O.J. Simpson lawyers appeal robbery, kidnap conviction AFP/POOL/File – O.J. Simpson reacts as he is found guilty on all 12 charges, including felony kidnapping, armed robbery …
LOS ANGELES (AFP) – O.J. Simpson's conviction for robbery and kidnapping was flawed because black jurors were wrongly excluded and the judge was prejudiced against his defense team, the disgraced American football legend's lawyers told an appeals court Friday.
Addressing a three-justice panel of the Nevada Supreme Court sitting in Reno, attorney Yale Galanter said Simpson's guilty verdict should be overturned because of eight procedural errors in his high-profile 2008 trial.
Simpson, who was famously cleared of murdering his ex-wife and her friend at a 1995 trial in Los Angeles, is serving a minimum nine-year jail term following his conviction two years ago following a 2007 incident at a Las Vegas hotel.

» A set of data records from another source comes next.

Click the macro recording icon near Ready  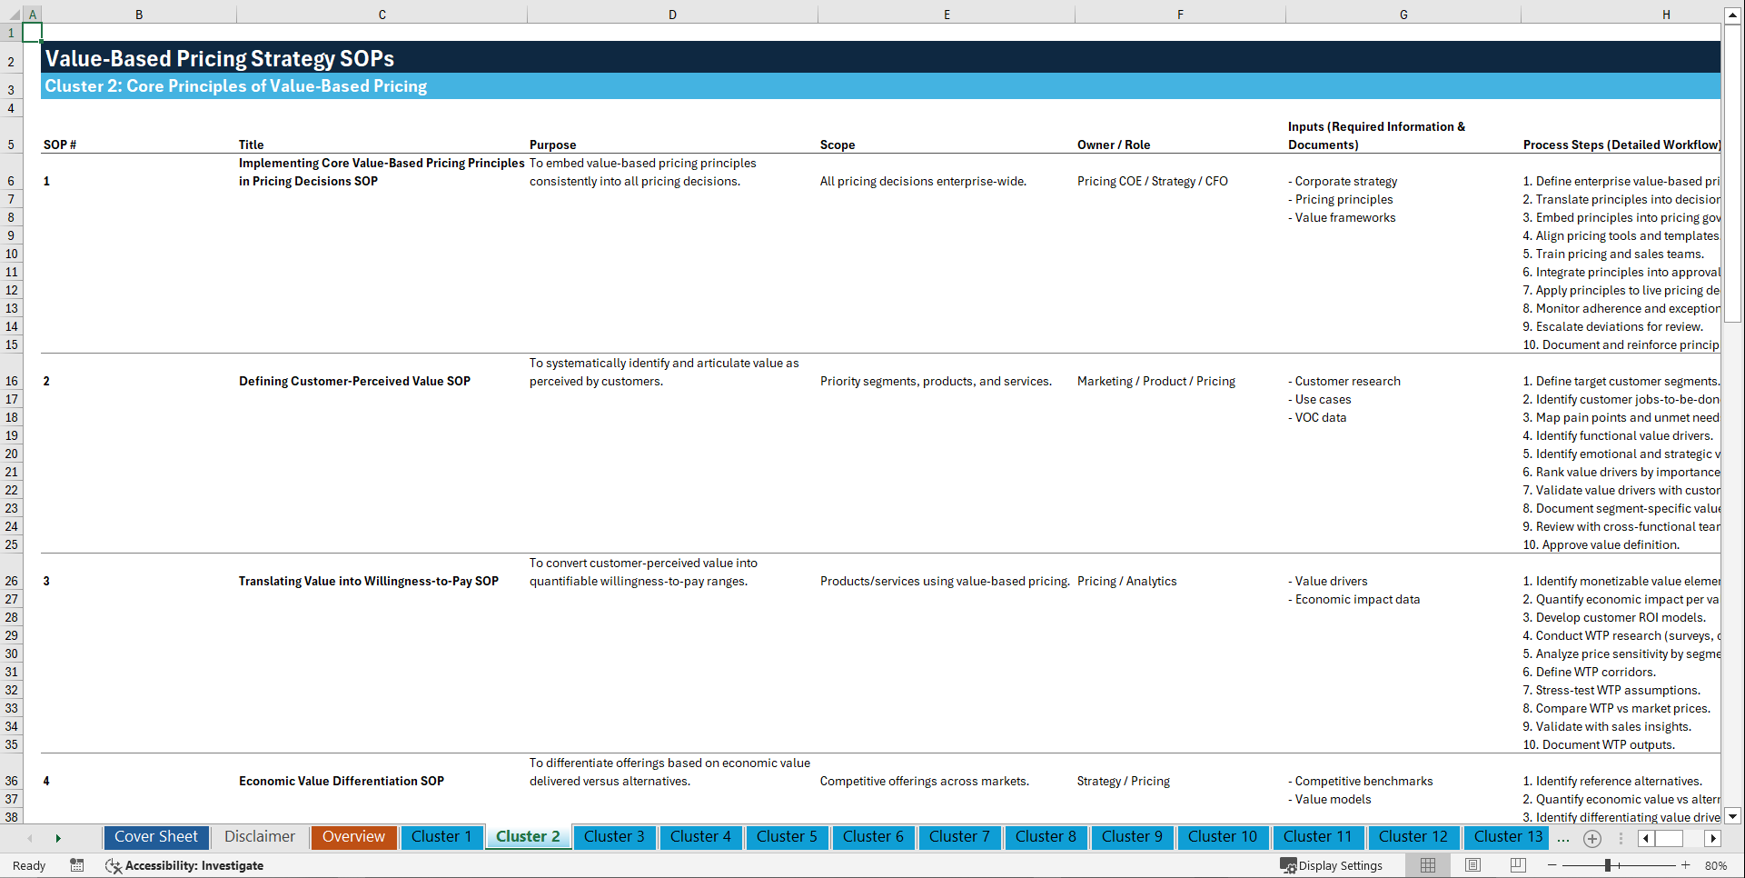pos(77,865)
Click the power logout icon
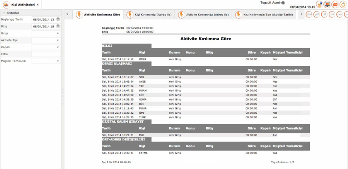The height and width of the screenshot is (169, 348). click(x=343, y=4)
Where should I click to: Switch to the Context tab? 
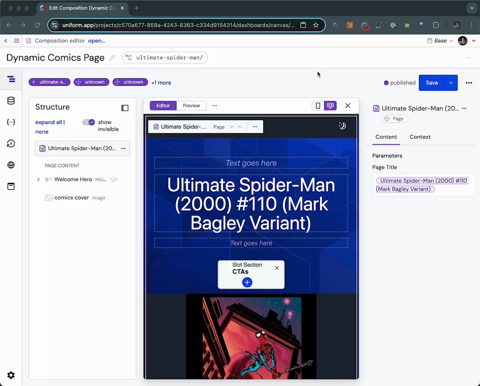coord(420,137)
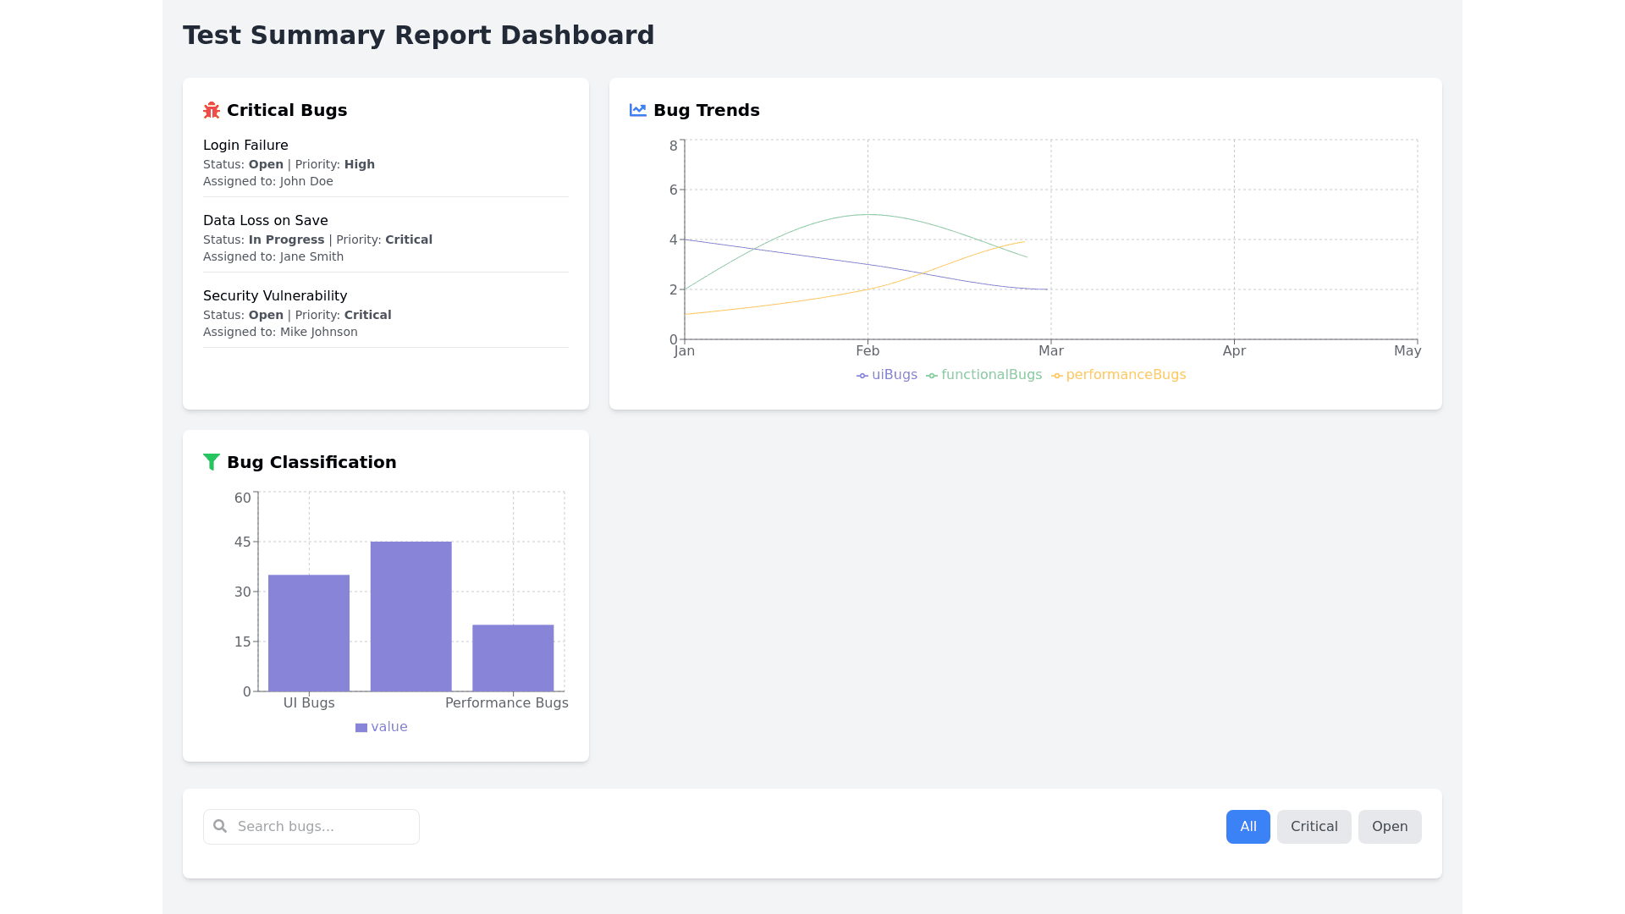Open the Login Failure bug entry
This screenshot has width=1625, height=914.
point(245,146)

Simpson was convicted of bursting into a hotel room with a five other men, two carrying or brandishing guns, and departing with a trove of memorabilia related to his and other famed athletes sports careers.
However in oral arguments during an appeal hearing at the Nevada Supreme Court Friday, Simpson attorney Galanter said a litany of flaws had called the outcome of the 2008 case into question.

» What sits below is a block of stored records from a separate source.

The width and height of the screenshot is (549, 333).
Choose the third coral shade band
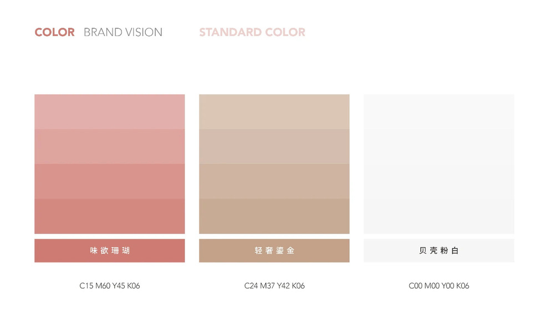coord(109,181)
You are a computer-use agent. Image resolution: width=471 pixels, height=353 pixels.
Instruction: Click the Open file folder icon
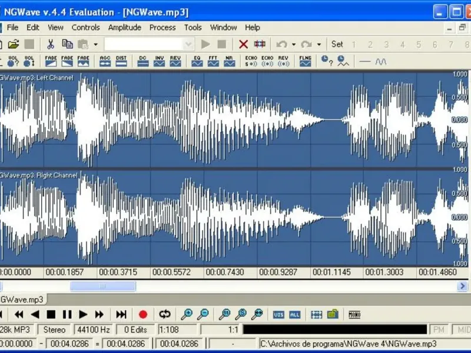coord(14,44)
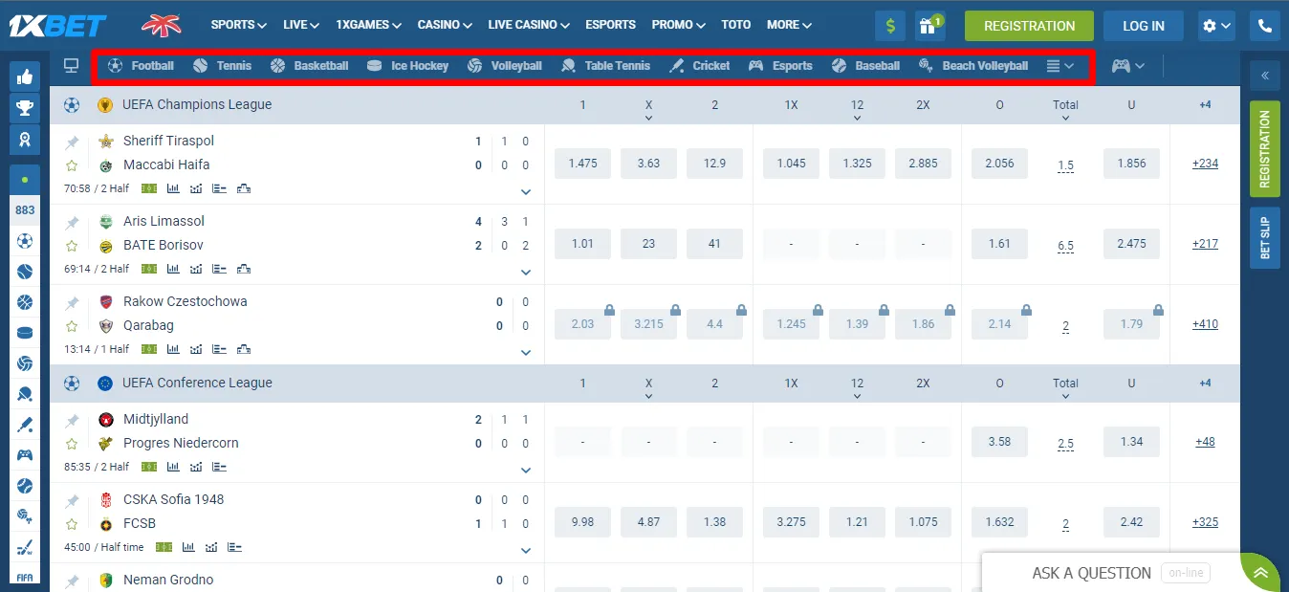Click the +410 extra odds link for Qarabag match
This screenshot has height=592, width=1289.
tap(1204, 324)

"With the trial judge's help, we believe that this case was not a search for the truth but a search for redemption," Galanter said.
Galanter took aim at trial judge Jackie Glass -- described in an appeal brief filed with the court as a "third prosecutor" -- and said she had failed to give proper legal directions to the jury as they deliberated.

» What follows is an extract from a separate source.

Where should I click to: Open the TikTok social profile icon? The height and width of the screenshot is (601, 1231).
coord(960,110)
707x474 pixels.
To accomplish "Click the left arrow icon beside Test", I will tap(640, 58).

"I don't think this trial was handled in a fair and impartial manner," Galanter said. "I think she came down on me and the defense lawyers a lot more than she did on the state."
Galanter cited an incident during the trial where he had become locked in an argument with the judge and discovered later that a court bailiff had been standing behind him during the exchange with handcuffs at the ready.
"I had no idea that was happening. But the mental picture that creates for jurors is devastating for a lawyer trying to have credibility with the jury," Galanter argued.
Prosecutors had also been wrongly allowed to exclude the only two African-American members of the jury pool, Galanter argued.
"The reason given for striking these two jurors was that they could empathize or sympathize with the defense," Galanter said.
"Their speculation on what these African-American jurors might have done given the opportunity had no place in this court room," he added, saying the exclusion "smacked of prejudice."
"It was improper, it was not right," he said. "The state says the two jurors were stricken for remarkably similar reasons.
"I submit to the court that those remarkably similar reasons were because they were both African-American."
State prosecutors denied the two jurors had been unfairly excluded, saying they were stricken because they had expressed reservations about being responsible for sending Simpson to prison.
The court will rule on the appeal at a later date.